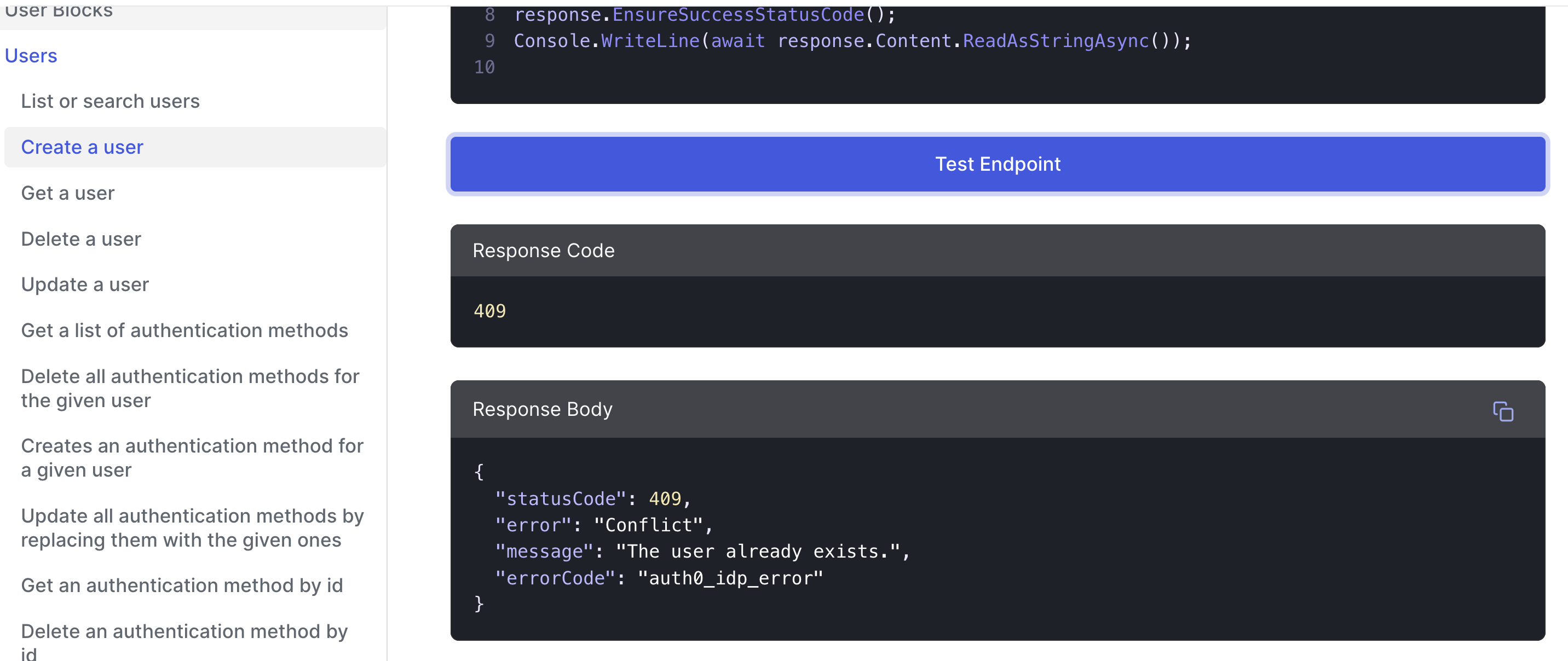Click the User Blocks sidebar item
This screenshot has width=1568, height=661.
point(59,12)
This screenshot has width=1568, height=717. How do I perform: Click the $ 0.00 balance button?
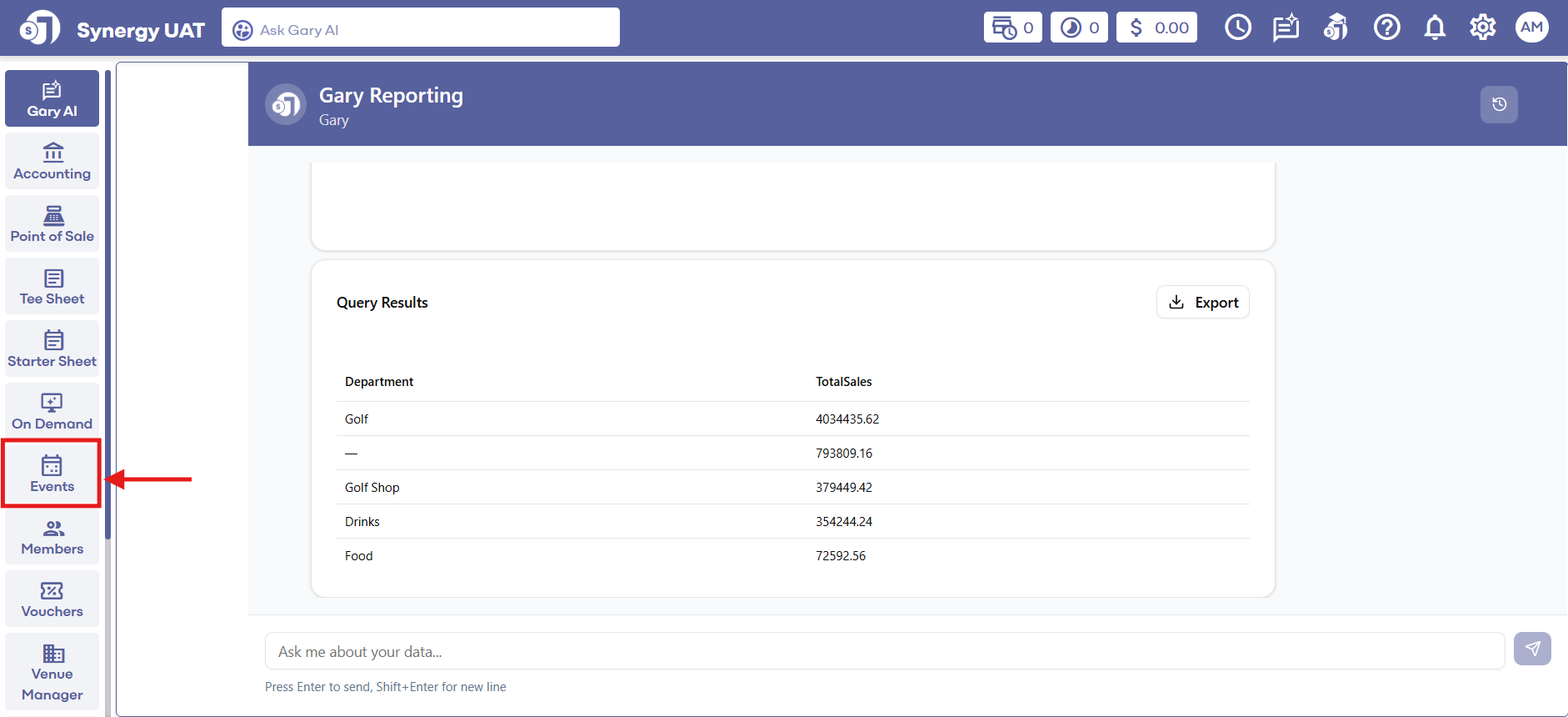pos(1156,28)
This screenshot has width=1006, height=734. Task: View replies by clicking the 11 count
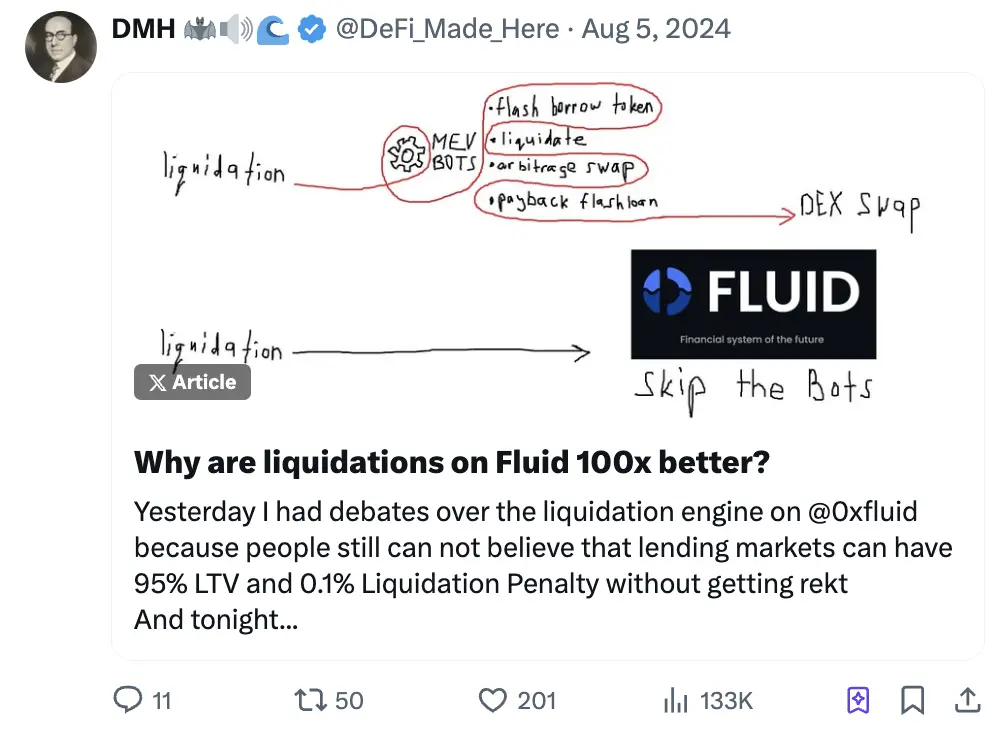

────────

→ **Task requirements**
Rewrite all of the data above, swapping "replies" for "comments" and changing nothing else. Leave the pictures out of your answer.

→ **Response to the exercise**
Click the User Blocks sidebar item
This screenshot has width=1568, height=661.
point(59,12)
This screenshot has width=1568, height=717. How do I perform: Click the $ 0.00 balance button?
pos(1156,28)
This screenshot has width=1006, height=734. Task: View comments by clicking the 11 count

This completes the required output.